The mechanism of arsenic trioxide-inducing apoptosis of K562 cells.
- Author:
Xu-Hui ZHANG
1
;
Ri ZHANG
;
Zi-Ling ZHU
;
Wei WANG
Author Information
1. Jiangsu Institute of Hematology, The First Affiliated Hospital of Suzhou University, Suzhou, 215006 China.

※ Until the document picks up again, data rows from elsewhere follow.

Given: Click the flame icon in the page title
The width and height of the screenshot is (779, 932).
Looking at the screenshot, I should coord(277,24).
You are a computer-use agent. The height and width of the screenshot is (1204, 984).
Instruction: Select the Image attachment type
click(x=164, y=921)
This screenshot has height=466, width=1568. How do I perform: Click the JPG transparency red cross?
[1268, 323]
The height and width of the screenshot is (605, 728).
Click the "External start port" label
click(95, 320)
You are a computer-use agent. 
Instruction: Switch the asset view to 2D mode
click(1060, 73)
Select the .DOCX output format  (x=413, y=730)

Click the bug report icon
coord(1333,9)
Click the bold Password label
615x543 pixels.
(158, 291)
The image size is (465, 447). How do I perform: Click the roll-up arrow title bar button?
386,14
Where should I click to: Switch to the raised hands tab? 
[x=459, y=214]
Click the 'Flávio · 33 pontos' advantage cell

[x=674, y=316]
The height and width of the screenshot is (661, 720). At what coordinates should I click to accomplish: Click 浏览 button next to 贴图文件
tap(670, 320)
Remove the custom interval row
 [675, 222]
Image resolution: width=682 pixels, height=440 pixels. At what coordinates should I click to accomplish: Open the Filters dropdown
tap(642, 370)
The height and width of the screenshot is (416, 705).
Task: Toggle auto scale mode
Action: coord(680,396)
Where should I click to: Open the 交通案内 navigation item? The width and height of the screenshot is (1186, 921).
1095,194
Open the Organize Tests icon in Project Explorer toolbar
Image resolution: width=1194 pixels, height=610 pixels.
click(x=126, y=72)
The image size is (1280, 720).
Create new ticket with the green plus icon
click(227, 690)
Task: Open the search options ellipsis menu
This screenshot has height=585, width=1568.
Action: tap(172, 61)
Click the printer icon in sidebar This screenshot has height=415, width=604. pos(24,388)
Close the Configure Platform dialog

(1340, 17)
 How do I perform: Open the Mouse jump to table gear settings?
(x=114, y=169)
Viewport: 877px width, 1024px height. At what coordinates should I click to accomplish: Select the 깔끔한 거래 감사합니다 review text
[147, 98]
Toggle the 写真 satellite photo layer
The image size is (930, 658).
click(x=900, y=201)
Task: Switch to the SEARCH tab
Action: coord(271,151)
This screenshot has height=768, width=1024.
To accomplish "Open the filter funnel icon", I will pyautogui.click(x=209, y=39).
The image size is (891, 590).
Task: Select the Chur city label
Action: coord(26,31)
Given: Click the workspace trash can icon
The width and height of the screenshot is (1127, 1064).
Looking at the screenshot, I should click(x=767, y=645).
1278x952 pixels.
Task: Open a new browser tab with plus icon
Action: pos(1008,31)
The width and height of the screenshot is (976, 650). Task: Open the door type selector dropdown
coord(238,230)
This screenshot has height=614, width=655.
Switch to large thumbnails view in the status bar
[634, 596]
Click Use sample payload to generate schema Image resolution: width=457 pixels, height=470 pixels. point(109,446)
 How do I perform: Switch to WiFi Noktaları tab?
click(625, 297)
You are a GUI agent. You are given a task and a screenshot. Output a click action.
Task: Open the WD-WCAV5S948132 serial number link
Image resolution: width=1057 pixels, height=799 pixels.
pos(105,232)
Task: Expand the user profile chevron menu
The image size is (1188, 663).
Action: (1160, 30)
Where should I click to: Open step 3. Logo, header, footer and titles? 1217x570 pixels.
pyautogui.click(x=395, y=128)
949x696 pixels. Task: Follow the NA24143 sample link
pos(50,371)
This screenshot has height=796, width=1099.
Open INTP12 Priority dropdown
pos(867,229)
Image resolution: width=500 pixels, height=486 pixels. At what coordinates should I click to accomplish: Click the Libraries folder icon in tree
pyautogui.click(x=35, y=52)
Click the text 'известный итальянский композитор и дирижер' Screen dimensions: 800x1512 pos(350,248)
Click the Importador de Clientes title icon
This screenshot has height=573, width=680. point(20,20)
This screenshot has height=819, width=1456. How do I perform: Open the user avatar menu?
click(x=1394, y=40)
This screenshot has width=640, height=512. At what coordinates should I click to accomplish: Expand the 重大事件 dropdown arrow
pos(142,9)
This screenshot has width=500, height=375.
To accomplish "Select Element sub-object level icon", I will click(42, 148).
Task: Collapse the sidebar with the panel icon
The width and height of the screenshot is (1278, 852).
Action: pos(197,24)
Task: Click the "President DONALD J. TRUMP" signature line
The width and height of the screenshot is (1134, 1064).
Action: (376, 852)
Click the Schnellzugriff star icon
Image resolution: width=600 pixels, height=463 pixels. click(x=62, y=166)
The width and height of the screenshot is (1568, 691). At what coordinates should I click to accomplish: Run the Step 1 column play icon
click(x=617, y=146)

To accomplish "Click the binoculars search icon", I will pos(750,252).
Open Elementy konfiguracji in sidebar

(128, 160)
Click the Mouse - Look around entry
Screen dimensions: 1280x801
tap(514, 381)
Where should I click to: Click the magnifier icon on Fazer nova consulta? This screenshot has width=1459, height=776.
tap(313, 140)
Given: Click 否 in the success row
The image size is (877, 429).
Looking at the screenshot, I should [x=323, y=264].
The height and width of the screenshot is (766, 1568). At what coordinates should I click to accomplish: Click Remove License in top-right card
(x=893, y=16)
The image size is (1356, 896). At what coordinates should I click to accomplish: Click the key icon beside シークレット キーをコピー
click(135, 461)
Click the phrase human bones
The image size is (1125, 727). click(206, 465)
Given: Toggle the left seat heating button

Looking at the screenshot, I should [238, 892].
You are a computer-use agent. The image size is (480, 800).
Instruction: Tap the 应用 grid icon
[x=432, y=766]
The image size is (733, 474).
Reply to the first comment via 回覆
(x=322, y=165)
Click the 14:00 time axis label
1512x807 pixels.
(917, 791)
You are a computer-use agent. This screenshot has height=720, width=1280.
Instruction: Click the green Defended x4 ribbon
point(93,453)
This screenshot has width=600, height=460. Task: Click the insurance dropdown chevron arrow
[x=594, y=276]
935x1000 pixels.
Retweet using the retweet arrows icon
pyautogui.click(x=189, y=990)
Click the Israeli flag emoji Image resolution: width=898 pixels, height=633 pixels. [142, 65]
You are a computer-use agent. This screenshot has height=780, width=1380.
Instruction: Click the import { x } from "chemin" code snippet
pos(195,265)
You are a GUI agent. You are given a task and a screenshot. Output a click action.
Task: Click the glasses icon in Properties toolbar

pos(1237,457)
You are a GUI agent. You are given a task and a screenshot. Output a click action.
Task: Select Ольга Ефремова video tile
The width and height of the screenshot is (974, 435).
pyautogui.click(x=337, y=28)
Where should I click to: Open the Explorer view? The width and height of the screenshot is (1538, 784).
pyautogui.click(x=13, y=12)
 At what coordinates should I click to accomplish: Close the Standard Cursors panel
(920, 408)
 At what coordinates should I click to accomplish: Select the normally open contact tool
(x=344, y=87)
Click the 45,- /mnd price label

- Publication Type:Journal Article
- MeSH:
Antineoplastic Agents;
pharmacology;
Apoptosis;
drug effects;
Arsenicals;
pharmacology;
Caspase 3;
Caspases;
metabolism;
Cell Cycle;
drug effects;
Cell Proliferation;
drug effects;
Cytochromes c;
analysis;
Fusion Proteins, bcr-abl;
genetics;
Humans;
K562 Cells;
Oxides;
pharmacology;
Proto-Oncogene Proteins c-bcl-2;
genetics;
bcl-X Protein
- From:
Journal of Experimental Hematology
2004;12(5):558-562
- CountryChina
- Language:Chinese
-
Abstract:
The aim was to investigate the mechanism of arsenic trioxide (ATO) inducing apoptosis of K562 cells that express P210Bcr-Abl. Apoptosis was analyzed by cell proliferation assay, morphological changes, DNA-PI staining and cell cycle analysis. ELISA kits were also used to analyze the concentration of cytosolic cytochrome C and activation of caspase-3. Transcriptional levels of Bcl-XL and Bcr-Abl were assayed by semiquantitative reverse transcription polymerase chain reaction (RT-PCR). The results showed that K562 cells were induced to apoptosis after exposure to 2.5 micromol/L ATO for at least 48 hours, and the cell cycle of K562 cells was arrested at the G2/M phase. Caspase-3 was activated and there was a cytosolic accumulation of cytochrome C. ATO could only reduce the transcriptional level of Bcl-XL, but could not down-regulate the Bcr-Abl transcriptional level. In conclusion, ATO can induce K562 cells to apoptosis. The signal pathway mediated by the cytosolic translocation of mitochondria cytochrome C is one of the mechanisms for ATO inducing apoptosis. And the decrease of Bcl-XL may induce more apoptosis.